● **Task description**:
Each line of the material below is to be written out exactly. Leave out any picture.

● **Supplied information**:
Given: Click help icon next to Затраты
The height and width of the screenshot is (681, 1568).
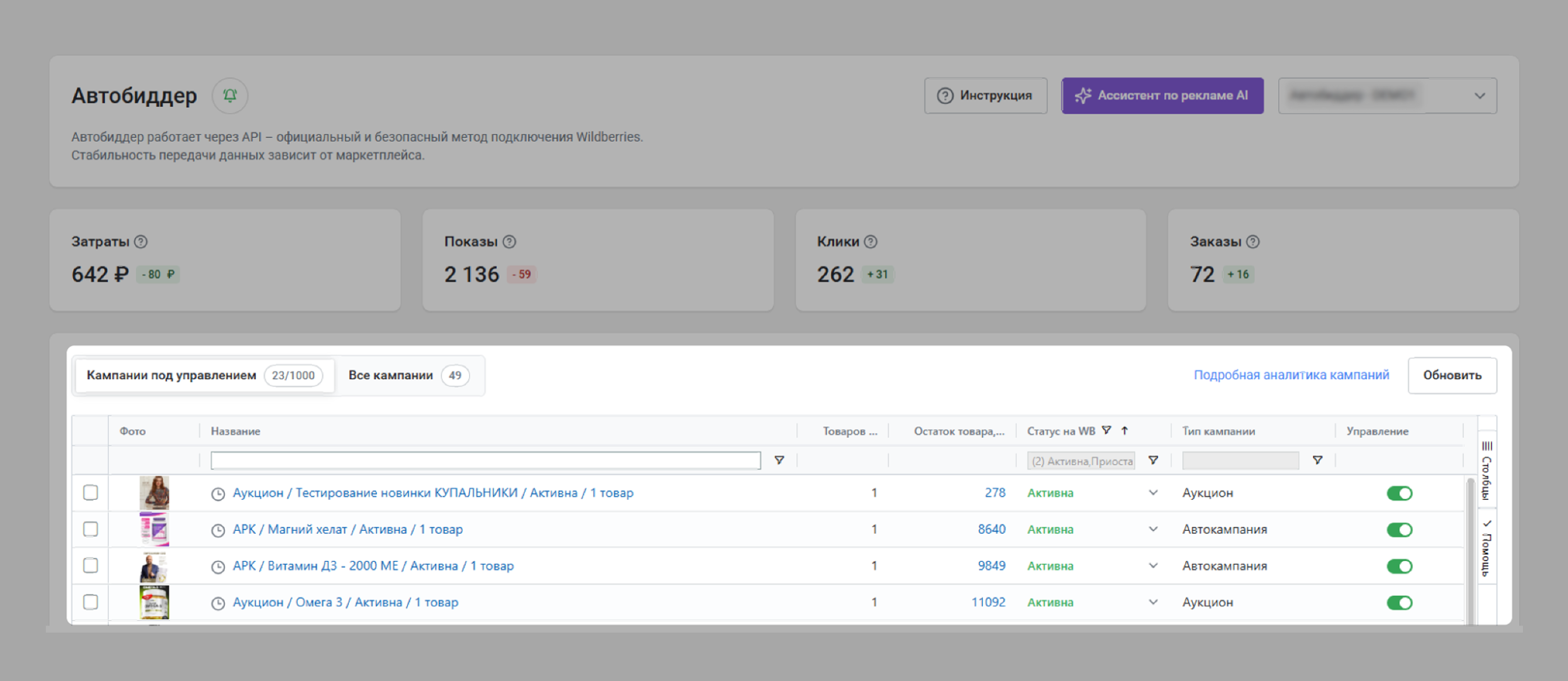Looking at the screenshot, I should [141, 242].
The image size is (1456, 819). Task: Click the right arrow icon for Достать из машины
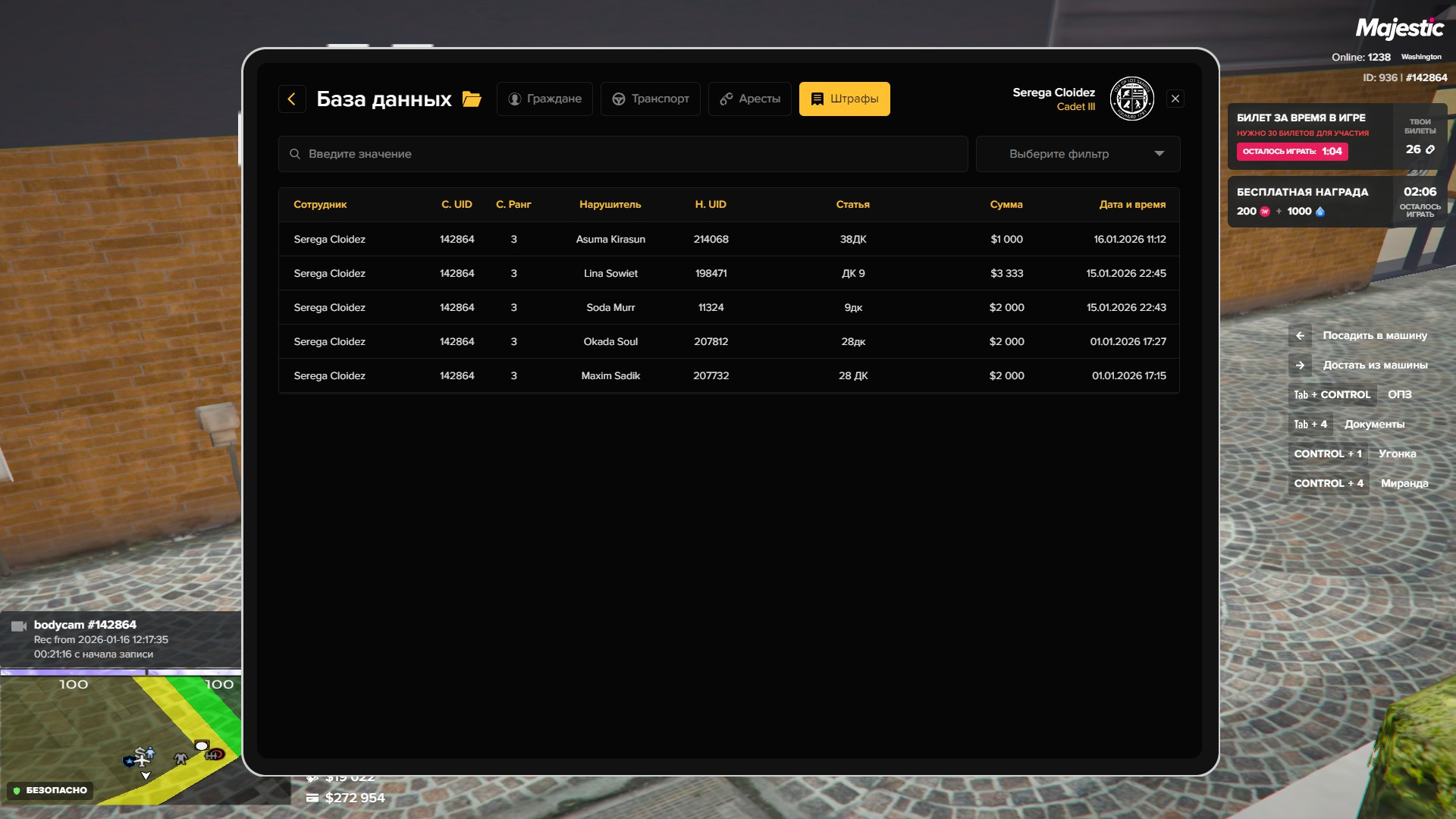[x=1300, y=365]
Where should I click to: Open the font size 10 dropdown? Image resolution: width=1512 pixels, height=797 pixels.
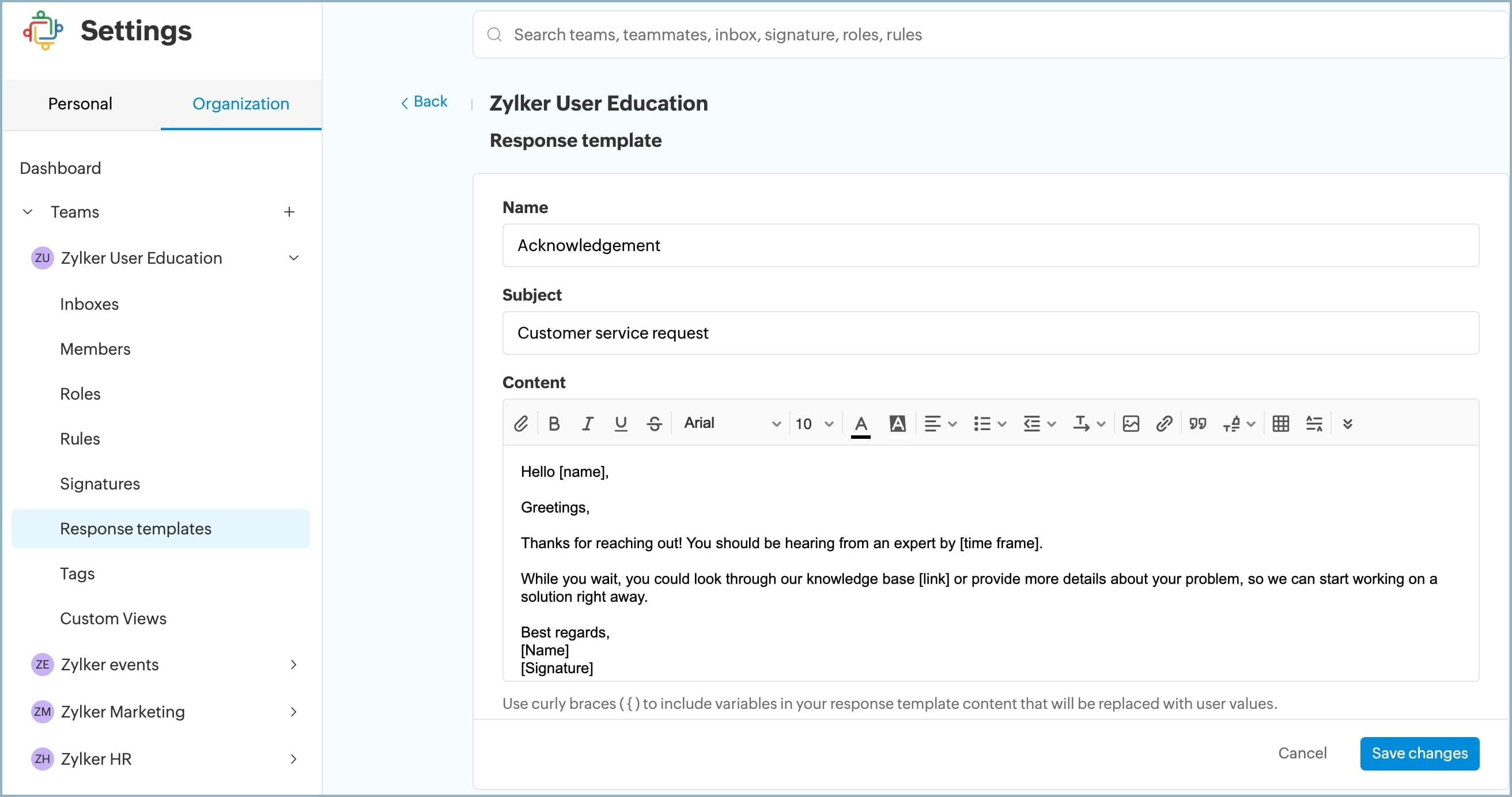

● **Solution**:
Given: Click help icon next to Затраты
The height and width of the screenshot is (681, 1568).
Looking at the screenshot, I should [141, 242].
The image size is (1456, 819). Task: Click the right arrow icon for Достать из машины
[x=1300, y=365]
Where should I click to: Open the font size 10 dropdown? Image resolution: width=1512 pixels, height=797 pixels.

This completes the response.